Taiwan’s Executive Yuan has announced the official rollout of U.S. Section 232 tariff concessions for the island’s non-semiconductor products. The measure, which lowers tariffs on goods including auto parts to 15%, applies retroactively to May 1. According to Chih-Yen Tai, an associate research fellow at the International Economic (Second) Research Division of the Chung-Hua Institution for Economic Research (CIER), the move will not only narrow the tariff gap between Taiwan and key competitors like Japan and South Korea but also empower Taiwanese firms to expand their U.S. presence. Tai noted that manufacturers are now well-positioned to capture market share left vacant by Chinese companies retreating under the pressure of steep tariffs.

Auto Parts Tariffs Drop to 15%, Leveling the Playing Field

Tai said that with the reduction, tariffs on Taiwanese auto parts are now roughly on par with those from major exporters such as the European Union, Japan, and South Korea. However, Taiwan targets a significantly different segment of the U.S. market than its East Asian peers. While Japanese and South Korean firms primarily supply original equipment manufacturer (OEM) assembly lines, Taiwan has long specialized in the aftermarket (AM) sector, supplying components such as lighting, bumpers, sheet metal, and interior parts.

The U.S. aftermarket demands stringent quality and certification standards, an area where Taiwanese firms have built a robust track record over many years. Many of their products carry Certified Automotive Parts Association (CAPA) credentials, which are highly recognized by the U.S. insurance industry. Because these aftermarket parts are already integrated into some insurance coverage networks, Taiwanese manufacturers managed to maintain steady shipment volumes even when facing previously higher tariffs.
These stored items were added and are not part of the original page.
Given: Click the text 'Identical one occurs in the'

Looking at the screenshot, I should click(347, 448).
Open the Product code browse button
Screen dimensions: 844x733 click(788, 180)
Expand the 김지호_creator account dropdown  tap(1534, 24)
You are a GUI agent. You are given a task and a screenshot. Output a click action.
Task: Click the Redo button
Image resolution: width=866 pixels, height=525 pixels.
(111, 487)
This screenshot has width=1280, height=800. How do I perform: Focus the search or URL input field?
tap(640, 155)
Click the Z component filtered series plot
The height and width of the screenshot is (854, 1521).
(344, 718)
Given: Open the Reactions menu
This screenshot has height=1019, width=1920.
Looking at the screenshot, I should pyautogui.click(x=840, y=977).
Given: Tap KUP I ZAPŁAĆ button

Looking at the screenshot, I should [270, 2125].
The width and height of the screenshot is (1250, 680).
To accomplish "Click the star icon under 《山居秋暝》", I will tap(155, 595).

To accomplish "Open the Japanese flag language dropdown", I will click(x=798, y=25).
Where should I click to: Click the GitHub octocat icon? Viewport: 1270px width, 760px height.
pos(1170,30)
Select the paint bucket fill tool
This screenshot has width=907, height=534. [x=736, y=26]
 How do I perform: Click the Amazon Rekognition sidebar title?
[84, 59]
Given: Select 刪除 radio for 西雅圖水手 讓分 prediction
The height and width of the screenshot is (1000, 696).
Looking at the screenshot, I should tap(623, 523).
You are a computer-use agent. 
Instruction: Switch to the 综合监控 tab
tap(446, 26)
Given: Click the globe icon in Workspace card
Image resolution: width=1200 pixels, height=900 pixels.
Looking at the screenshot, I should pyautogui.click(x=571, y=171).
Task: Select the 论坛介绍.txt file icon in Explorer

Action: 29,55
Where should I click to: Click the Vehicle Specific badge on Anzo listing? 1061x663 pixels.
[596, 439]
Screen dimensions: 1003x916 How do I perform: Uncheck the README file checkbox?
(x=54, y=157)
Policy Tailwinds to Boost Traditional Industries and Job Growth

Tai added that the true significance of this tariff cut is that it widens the competitive moat between Taiwan and its rivals in China and parts of Southeast Asia. With comparable Chinese products still facing U.S. tariffs exceeding 50%, Taiwanese companies that seize the opportunity presented by supply chain shifts and diverted orders can significantly increase their U.S. aftermarket footprint.

Ultimately, the tariff relief offers a welcome stimulus for traditional manufacturing sectors. Beyond securing international orders, the policy is poised to drive capacity expansion and domestic job creation, injecting stable growth momentum into Taiwan’s broader economy.